What the task asks: Output each line of the data word for word, from the first through the line that holds "Open the Avances", and leave off whatever follows.

Extracted material:
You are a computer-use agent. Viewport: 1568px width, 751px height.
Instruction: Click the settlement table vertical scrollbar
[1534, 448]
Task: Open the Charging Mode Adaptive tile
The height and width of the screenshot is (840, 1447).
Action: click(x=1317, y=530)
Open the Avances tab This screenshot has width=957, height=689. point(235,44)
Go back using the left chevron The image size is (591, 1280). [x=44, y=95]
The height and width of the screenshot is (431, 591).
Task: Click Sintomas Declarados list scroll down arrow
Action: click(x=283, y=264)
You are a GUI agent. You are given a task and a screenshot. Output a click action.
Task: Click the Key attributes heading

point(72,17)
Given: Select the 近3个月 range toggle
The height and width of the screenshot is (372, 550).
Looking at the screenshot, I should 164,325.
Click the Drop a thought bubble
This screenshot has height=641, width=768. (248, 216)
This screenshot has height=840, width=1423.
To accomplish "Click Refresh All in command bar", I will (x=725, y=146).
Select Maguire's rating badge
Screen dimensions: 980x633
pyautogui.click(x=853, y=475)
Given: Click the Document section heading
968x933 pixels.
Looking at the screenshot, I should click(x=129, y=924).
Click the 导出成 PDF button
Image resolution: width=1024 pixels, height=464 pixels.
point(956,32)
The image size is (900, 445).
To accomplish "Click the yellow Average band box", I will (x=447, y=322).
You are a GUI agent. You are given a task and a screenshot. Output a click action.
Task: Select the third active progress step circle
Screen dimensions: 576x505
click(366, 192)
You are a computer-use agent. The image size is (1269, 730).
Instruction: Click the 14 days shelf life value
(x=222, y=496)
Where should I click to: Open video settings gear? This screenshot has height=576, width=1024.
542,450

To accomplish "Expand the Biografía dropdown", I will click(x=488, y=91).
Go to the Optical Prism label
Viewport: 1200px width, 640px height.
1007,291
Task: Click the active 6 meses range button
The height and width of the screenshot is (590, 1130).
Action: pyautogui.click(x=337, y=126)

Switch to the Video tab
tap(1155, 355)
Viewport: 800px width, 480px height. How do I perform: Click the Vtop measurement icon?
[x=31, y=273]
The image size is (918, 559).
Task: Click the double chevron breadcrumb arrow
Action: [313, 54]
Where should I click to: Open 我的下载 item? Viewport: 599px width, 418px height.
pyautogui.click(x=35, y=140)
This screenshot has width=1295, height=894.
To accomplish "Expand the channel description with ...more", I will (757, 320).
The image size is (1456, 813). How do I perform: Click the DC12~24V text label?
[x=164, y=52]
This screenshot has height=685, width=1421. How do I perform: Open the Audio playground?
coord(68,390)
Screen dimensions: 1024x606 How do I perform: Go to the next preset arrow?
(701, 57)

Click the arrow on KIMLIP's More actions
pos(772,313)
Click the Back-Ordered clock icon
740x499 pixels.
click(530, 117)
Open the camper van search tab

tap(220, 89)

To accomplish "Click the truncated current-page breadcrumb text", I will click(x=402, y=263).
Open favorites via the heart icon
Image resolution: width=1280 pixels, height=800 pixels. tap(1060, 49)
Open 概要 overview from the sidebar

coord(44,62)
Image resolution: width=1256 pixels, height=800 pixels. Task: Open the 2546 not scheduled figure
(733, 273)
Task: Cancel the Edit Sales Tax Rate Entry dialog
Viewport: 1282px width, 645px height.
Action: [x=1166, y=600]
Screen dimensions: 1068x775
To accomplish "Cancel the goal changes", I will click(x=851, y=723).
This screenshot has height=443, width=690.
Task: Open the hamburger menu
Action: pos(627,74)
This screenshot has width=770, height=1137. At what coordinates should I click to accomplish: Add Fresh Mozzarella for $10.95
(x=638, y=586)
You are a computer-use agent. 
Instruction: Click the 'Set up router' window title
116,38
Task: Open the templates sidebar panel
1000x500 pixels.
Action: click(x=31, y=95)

Task output:
You are a computer-use agent. Viewport: 1568px width, 751px height.
Instruction: Click the settlement table vertical scrollbar
[1534, 448]
Task: Open the Charging Mode Adaptive tile
The height and width of the screenshot is (840, 1447).
Action: click(x=1317, y=530)
Open the Avances tab This screenshot has width=957, height=689. point(235,44)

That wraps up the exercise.